* [SUPPLIED DATA]:
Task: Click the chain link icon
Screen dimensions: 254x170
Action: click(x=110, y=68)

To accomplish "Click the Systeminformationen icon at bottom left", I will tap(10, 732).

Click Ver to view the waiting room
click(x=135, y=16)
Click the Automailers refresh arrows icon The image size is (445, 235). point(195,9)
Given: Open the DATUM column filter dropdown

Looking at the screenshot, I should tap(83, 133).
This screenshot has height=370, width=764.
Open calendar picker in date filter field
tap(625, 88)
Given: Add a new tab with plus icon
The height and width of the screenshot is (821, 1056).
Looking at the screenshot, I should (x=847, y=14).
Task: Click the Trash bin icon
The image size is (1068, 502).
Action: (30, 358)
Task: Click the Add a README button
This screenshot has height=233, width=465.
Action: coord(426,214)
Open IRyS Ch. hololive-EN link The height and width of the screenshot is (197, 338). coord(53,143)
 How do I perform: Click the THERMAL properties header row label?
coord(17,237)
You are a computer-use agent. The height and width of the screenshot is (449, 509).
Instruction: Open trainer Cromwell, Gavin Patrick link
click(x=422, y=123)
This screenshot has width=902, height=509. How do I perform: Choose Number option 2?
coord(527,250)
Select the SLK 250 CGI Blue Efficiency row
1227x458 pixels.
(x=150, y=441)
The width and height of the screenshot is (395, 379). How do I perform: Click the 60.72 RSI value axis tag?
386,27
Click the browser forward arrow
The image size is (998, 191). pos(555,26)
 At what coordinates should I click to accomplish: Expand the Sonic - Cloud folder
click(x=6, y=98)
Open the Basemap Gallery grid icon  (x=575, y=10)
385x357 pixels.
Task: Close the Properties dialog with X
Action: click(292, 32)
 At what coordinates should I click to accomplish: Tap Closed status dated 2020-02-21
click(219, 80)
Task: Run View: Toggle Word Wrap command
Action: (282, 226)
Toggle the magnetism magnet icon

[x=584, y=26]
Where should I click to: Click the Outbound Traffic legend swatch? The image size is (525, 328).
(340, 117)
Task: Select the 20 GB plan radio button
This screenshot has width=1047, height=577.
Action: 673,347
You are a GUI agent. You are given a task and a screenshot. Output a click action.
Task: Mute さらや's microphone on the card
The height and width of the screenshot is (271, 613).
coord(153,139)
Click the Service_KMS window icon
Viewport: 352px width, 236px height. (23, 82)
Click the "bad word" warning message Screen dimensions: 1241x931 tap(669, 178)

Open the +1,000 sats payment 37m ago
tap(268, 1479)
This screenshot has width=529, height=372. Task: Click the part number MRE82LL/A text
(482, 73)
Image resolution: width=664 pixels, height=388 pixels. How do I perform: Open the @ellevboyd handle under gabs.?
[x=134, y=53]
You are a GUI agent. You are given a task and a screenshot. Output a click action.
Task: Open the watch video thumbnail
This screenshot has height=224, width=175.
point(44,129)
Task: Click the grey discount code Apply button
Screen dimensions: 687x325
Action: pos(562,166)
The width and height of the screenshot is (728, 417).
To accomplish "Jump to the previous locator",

* [REQUIREMENTS]: Reproduce all the items above verbatim, line for line.

* [SOLUTION TO THIS TASK]:
Task: Click the chain link icon
Screen dimensions: 254x170
Action: click(x=110, y=68)

To accomplish "Click the Systeminformationen icon at bottom left", I will tap(10, 732).

Click Ver to view the waiting room
click(x=135, y=16)
Click the Automailers refresh arrows icon The image size is (445, 235). point(195,9)
Given: Open the DATUM column filter dropdown

Looking at the screenshot, I should tap(83, 133).
This screenshot has height=370, width=764.
Open calendar picker in date filter field
tap(625, 88)
Given: Add a new tab with plus icon
The height and width of the screenshot is (821, 1056).
Looking at the screenshot, I should (x=847, y=14).
Task: Click the Trash bin icon
The image size is (1068, 502).
Action: (30, 358)
Task: Click the Add a README button
This screenshot has height=233, width=465.
Action: coord(426,214)
Open IRyS Ch. hololive-EN link The height and width of the screenshot is (197, 338). coord(53,143)
 How do I perform: Click the THERMAL properties header row label?
coord(17,237)
You are a computer-use agent. The height and width of the screenshot is (449, 509).
Instruction: Open trainer Cromwell, Gavin Patrick link
click(x=422, y=123)
This screenshot has width=902, height=509. How do I perform: Choose Number option 2?
coord(527,250)
Select the SLK 250 CGI Blue Efficiency row
1227x458 pixels.
(x=150, y=441)
The width and height of the screenshot is (395, 379). How do I perform: Click the 60.72 RSI value axis tag?
386,27
Click the browser forward arrow
The image size is (998, 191). pos(555,26)
 At what coordinates should I click to accomplish: Expand the Sonic - Cloud folder
click(x=6, y=98)
Open the Basemap Gallery grid icon  (x=575, y=10)
385x357 pixels.
Task: Close the Properties dialog with X
Action: click(292, 32)
 At what coordinates should I click to accomplish: Tap Closed status dated 2020-02-21
click(219, 80)
Task: Run View: Toggle Word Wrap command
Action: (282, 226)
Toggle the magnetism magnet icon

[x=584, y=26]
Where should I click to: Click the Outbound Traffic legend swatch? The image size is (525, 328).
(340, 117)
Task: Select the 20 GB plan radio button
This screenshot has width=1047, height=577.
Action: 673,347
You are a GUI agent. You are given a task and a screenshot. Output a click action.
Task: Mute さらや's microphone on the card
The height and width of the screenshot is (271, 613).
coord(153,139)
Click the Service_KMS window icon
Viewport: 352px width, 236px height. (23, 82)
Click the "bad word" warning message Screen dimensions: 1241x931 tap(669, 178)

Open the +1,000 sats payment 37m ago
tap(268, 1479)
This screenshot has width=529, height=372. Task: Click the part number MRE82LL/A text
(482, 73)
Image resolution: width=664 pixels, height=388 pixels. How do I perform: Open the @ellevboyd handle under gabs.?
[x=134, y=53]
You are a GUI agent. You are given a task and a screenshot. Output a click action.
Task: Open the watch video thumbnail
This screenshot has height=224, width=175.
point(44,129)
Task: Click the grey discount code Apply button
Screen dimensions: 687x325
Action: pos(562,166)
The width and height of the screenshot is (728, 417).
To accomplish "Jump to the previous locator",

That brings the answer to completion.